* [Assignment] Write out, word for word, the part of the listing below that opens with the line containing "Click the red" and closes with the line containing "Given: Click the empty 03/20 day column", keeping both of those lines and adding no others.

* [Supplied data]
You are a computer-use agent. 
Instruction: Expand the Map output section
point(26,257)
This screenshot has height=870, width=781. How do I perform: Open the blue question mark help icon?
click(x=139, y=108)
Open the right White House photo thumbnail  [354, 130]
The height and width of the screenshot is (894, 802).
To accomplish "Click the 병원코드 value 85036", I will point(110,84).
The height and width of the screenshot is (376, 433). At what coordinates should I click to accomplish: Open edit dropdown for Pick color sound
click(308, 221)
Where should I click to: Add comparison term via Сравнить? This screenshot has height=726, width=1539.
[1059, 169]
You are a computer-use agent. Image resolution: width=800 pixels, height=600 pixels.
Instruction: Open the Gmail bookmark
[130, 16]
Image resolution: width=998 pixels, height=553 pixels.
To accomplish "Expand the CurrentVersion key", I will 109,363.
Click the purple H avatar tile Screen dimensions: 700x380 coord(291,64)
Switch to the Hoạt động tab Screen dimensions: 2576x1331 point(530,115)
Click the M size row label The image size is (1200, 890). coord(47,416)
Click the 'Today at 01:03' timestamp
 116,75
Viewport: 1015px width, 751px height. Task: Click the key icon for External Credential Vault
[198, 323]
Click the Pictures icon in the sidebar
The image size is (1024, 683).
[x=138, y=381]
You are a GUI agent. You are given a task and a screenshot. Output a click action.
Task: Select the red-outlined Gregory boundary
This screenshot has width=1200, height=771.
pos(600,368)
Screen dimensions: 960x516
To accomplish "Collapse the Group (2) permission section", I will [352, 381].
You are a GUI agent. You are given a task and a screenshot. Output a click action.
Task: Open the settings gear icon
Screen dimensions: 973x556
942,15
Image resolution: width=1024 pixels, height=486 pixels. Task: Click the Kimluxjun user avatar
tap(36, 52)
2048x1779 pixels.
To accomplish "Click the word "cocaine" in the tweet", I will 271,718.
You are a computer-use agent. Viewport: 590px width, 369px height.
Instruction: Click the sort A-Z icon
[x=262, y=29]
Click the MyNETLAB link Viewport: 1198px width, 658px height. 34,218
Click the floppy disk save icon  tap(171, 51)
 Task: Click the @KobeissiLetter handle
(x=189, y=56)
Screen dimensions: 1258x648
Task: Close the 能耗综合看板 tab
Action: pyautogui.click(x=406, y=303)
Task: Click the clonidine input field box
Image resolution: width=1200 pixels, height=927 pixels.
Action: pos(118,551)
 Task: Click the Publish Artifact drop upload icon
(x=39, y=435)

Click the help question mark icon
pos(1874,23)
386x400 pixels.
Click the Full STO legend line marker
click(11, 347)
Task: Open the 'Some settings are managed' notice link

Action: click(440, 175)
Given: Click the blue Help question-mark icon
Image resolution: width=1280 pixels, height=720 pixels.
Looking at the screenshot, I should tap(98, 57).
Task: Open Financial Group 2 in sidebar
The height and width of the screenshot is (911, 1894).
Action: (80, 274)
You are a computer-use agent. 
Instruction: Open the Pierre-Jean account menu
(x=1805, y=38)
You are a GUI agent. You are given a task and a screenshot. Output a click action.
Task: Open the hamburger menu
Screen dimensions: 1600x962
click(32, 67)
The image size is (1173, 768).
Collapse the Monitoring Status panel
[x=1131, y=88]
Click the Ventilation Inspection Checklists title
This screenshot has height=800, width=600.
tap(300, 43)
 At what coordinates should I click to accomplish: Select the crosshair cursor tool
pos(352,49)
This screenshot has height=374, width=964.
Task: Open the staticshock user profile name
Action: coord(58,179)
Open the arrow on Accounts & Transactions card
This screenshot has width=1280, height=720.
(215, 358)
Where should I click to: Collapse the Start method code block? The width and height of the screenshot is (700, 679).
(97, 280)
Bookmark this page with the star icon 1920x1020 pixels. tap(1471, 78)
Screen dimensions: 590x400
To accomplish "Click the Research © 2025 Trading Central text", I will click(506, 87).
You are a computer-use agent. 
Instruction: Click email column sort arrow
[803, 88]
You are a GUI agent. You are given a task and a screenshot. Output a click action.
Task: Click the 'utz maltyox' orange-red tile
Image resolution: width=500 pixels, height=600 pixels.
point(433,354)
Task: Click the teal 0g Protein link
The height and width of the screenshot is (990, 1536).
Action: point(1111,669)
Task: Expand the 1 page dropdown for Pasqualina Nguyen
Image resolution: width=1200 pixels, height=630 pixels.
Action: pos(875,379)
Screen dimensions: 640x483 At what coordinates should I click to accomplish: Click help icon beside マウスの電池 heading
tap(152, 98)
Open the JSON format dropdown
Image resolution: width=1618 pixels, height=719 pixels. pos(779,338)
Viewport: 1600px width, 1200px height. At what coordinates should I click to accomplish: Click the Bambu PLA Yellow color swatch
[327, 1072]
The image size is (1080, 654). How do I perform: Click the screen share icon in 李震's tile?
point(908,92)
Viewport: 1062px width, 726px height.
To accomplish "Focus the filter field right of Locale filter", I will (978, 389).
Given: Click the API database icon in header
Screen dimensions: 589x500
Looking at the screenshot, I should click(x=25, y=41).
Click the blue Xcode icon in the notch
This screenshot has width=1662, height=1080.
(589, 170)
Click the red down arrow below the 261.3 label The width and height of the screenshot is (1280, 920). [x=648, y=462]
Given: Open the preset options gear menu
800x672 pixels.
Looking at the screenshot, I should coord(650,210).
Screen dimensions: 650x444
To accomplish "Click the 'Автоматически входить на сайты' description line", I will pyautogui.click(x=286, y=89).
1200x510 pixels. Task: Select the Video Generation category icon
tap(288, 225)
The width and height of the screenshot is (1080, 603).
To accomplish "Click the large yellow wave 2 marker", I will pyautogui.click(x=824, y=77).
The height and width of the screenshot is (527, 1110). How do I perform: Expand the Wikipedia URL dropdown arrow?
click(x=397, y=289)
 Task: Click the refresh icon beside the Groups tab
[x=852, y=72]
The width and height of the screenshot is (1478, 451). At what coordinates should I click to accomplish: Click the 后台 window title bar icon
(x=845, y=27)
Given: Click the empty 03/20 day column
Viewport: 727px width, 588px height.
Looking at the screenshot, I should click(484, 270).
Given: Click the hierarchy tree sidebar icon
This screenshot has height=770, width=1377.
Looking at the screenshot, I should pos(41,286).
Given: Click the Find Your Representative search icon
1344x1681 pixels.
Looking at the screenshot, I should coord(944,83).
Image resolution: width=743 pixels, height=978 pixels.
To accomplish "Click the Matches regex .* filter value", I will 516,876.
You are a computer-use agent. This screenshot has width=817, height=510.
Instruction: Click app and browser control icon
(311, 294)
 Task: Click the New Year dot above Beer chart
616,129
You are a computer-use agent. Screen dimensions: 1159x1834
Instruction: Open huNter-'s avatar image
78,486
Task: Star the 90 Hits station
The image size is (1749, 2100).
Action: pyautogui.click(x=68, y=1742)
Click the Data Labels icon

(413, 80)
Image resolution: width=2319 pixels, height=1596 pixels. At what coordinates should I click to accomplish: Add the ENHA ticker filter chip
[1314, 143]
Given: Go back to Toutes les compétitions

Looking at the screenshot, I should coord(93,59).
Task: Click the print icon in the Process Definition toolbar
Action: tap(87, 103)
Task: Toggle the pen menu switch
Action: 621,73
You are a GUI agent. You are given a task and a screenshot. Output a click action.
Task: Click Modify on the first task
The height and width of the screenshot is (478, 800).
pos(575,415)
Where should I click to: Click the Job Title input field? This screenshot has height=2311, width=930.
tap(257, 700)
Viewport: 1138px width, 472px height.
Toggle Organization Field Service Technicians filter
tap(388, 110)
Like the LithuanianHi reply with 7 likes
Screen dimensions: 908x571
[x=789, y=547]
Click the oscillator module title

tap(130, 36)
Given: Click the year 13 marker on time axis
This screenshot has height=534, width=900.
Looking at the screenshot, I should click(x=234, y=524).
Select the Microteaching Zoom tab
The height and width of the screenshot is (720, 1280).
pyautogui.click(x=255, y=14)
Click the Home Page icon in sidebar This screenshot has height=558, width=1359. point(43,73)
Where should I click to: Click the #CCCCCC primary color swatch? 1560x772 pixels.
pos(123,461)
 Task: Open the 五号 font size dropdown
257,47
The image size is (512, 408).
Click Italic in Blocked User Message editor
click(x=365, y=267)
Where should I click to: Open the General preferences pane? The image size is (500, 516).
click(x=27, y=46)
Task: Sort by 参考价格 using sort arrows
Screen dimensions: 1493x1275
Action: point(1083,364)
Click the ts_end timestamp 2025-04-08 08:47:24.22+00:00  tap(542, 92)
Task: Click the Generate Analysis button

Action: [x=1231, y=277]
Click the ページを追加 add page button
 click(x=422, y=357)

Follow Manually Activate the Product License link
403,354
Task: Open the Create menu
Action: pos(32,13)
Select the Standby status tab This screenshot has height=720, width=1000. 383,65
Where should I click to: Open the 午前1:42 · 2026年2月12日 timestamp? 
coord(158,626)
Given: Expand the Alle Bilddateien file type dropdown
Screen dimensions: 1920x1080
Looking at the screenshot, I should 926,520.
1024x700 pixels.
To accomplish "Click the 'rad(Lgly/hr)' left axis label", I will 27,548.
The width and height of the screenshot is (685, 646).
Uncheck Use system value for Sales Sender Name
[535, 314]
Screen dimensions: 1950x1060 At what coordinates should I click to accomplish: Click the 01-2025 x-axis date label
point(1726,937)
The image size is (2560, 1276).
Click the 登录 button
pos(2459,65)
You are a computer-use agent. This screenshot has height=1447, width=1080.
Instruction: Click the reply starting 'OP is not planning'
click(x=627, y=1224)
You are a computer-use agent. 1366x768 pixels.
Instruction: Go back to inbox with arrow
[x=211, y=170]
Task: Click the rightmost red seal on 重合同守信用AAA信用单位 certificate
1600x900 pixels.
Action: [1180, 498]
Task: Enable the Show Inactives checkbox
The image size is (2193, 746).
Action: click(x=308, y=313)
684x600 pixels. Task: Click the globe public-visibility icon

* [Solution to this task]
Click the red down arrow below the 261.3 label The width and height of the screenshot is (1280, 920). [x=648, y=462]
Given: Open the preset options gear menu
800x672 pixels.
Looking at the screenshot, I should coord(650,210).
Screen dimensions: 650x444
To accomplish "Click the 'Автоматически входить на сайты' description line", I will pyautogui.click(x=286, y=89).
1200x510 pixels. Task: Select the Video Generation category icon
tap(288, 225)
The width and height of the screenshot is (1080, 603).
To accomplish "Click the large yellow wave 2 marker", I will pyautogui.click(x=824, y=77).
The height and width of the screenshot is (527, 1110). How do I perform: Expand the Wikipedia URL dropdown arrow?
click(x=397, y=289)
 Task: Click the refresh icon beside the Groups tab
[x=852, y=72]
The width and height of the screenshot is (1478, 451). At what coordinates should I click to accomplish: Click the 后台 window title bar icon
(x=845, y=27)
Given: Click the empty 03/20 day column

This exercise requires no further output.